All of this launched by Kramer's buddy, Robinson.
I hope Robinson shared some of that pharma cash with Kramer.
So, Robinson is like the last guy to call if you want to get the low-down on antidepressants for post-stroke.
On top of all of that, I revealed in a blog post back then a handful of SIGNIFICANT shenanigans that were involved in that "PostStroke Depression" study. I am not widely read. Along with my blog post, I tried to spoon-feed this story to a few other places, but no one picked up the as-yet unrecognized garbage science in that study, and treid to hold Robinson, or JAMA, to task for it.

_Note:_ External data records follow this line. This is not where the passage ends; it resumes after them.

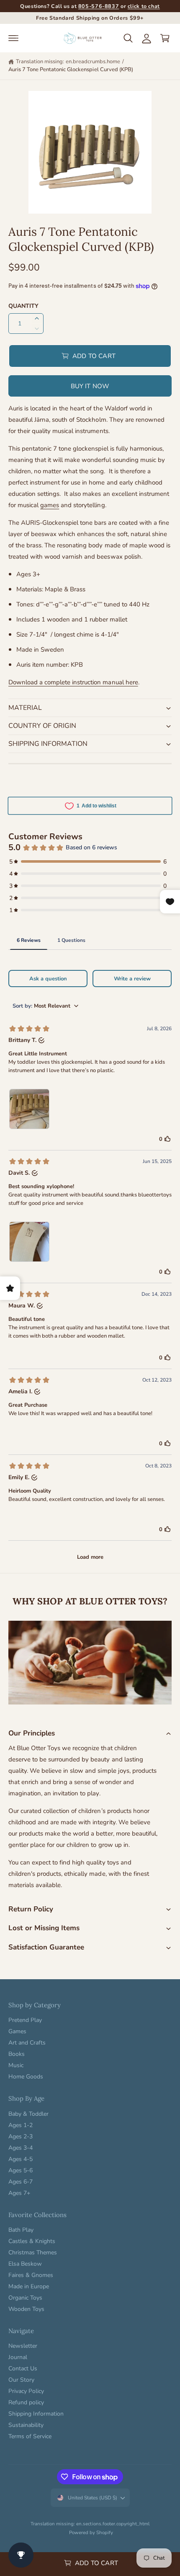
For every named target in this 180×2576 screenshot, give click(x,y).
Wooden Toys (26, 2309)
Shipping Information (36, 2414)
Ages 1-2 (20, 2125)
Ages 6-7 (20, 2182)
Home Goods (25, 2077)
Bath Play (20, 2230)
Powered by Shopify (91, 2532)
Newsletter (22, 2346)
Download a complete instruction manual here (73, 682)
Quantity (23, 306)
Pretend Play (25, 2020)
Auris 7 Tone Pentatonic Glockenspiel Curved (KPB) (70, 69)
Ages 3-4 (20, 2148)
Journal (17, 2357)
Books (16, 2054)
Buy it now (90, 386)
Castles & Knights (31, 2241)
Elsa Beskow (25, 2264)
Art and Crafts (27, 2043)
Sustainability (26, 2425)
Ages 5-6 (20, 2170)
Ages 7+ (19, 2193)
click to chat (144, 6)
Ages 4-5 (20, 2159)
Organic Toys (25, 2298)
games (49, 505)
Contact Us (22, 2368)
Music (15, 2065)
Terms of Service (29, 2436)
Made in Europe (28, 2286)
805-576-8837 (98, 6)
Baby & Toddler (28, 2114)
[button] (13, 38)
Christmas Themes (32, 2252)
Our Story (21, 2380)
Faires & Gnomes (30, 2275)
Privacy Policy (26, 2391)
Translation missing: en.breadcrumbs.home (68, 61)
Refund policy (26, 2402)
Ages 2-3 (20, 2136)
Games (17, 2031)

What I exposed then, in brief, was 1. that Robinson had pitted an under-patent drug against talk therapy to prevent post-stroke depression, but that the talk therapy did not use licensed counselors, so it was an illegitimate comparison intervention - but still fared pretty well, not-far second place! 2. there was yet ANOTHER drug -nortriptyline - NOT under patent - in the trial, but that was 100% UNreported 3. There was yet another drug - citalopram - in the trial - but not reported, but just going off patent, AND the trialed drug, escitalopram, just getting FDA approval!

This monkey business was conducted by Robinson, the guy who Kramer just called for medical advice regarding antidepressants.